* Task brief
Copy every one of the following items word for word, keeping each line as it stands.

>> BEGIN

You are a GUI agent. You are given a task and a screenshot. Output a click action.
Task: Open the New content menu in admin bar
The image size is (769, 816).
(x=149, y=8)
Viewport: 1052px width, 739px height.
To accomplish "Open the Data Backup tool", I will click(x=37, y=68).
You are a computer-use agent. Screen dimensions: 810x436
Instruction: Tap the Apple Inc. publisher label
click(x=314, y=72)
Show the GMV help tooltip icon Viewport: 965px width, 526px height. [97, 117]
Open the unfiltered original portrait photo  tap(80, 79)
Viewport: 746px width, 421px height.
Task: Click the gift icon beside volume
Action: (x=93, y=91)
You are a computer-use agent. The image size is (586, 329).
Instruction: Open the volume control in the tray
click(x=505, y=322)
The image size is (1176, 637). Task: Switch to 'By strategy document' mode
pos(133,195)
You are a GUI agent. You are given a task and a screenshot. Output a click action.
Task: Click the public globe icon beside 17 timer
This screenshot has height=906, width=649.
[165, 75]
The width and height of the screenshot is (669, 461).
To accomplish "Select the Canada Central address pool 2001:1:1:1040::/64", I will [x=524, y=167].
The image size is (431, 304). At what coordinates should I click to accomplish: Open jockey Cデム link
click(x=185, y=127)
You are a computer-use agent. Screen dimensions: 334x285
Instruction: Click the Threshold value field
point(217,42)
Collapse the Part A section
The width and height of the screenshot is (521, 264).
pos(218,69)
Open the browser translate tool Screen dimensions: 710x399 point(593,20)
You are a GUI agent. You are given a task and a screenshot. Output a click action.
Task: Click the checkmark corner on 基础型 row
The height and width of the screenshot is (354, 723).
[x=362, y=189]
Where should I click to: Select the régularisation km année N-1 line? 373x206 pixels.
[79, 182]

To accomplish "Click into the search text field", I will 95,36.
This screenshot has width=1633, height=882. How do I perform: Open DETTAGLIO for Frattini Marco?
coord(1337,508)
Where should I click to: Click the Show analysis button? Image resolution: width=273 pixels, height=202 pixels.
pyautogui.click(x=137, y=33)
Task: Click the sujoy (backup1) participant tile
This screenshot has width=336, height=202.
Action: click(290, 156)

>> END

* Full solution
You are a GUI agent. You are given a task and a screenshot. Output a click action.
Task: Open the New content menu in admin bar
The image size is (769, 816).
(x=149, y=8)
Viewport: 1052px width, 739px height.
To accomplish "Open the Data Backup tool", I will click(x=37, y=68).
You are a computer-use agent. Screen dimensions: 810x436
Instruction: Tap the Apple Inc. publisher label
click(x=314, y=72)
Show the GMV help tooltip icon Viewport: 965px width, 526px height. [97, 117]
Open the unfiltered original portrait photo  tap(80, 79)
Viewport: 746px width, 421px height.
Task: Click the gift icon beside volume
Action: (x=93, y=91)
You are a computer-use agent. The image size is (586, 329).
Instruction: Open the volume control in the tray
click(x=505, y=322)
The image size is (1176, 637). Task: Switch to 'By strategy document' mode
pos(133,195)
You are a GUI agent. You are given a task and a screenshot. Output a click action.
Task: Click the public globe icon beside 17 timer
This screenshot has height=906, width=649.
[165, 75]
The width and height of the screenshot is (669, 461).
To accomplish "Select the Canada Central address pool 2001:1:1:1040::/64", I will [x=524, y=167].
The image size is (431, 304). At what coordinates should I click to accomplish: Open jockey Cデム link
click(x=185, y=127)
You are a computer-use agent. Screen dimensions: 334x285
Instruction: Click the Threshold value field
point(217,42)
Collapse the Part A section
The width and height of the screenshot is (521, 264).
pos(218,69)
Open the browser translate tool Screen dimensions: 710x399 point(593,20)
You are a GUI agent. You are given a task and a screenshot. Output a click action.
Task: Click the checkmark corner on 基础型 row
The height and width of the screenshot is (354, 723).
[x=362, y=189]
Where should I click to: Select the régularisation km année N-1 line? 373x206 pixels.
[79, 182]

To accomplish "Click into the search text field", I will 95,36.
This screenshot has width=1633, height=882. How do I perform: Open DETTAGLIO for Frattini Marco?
coord(1337,508)
Where should I click to: Click the Show analysis button? Image resolution: width=273 pixels, height=202 pixels.
pyautogui.click(x=137, y=33)
Task: Click the sujoy (backup1) participant tile
This screenshot has width=336, height=202.
Action: click(290, 156)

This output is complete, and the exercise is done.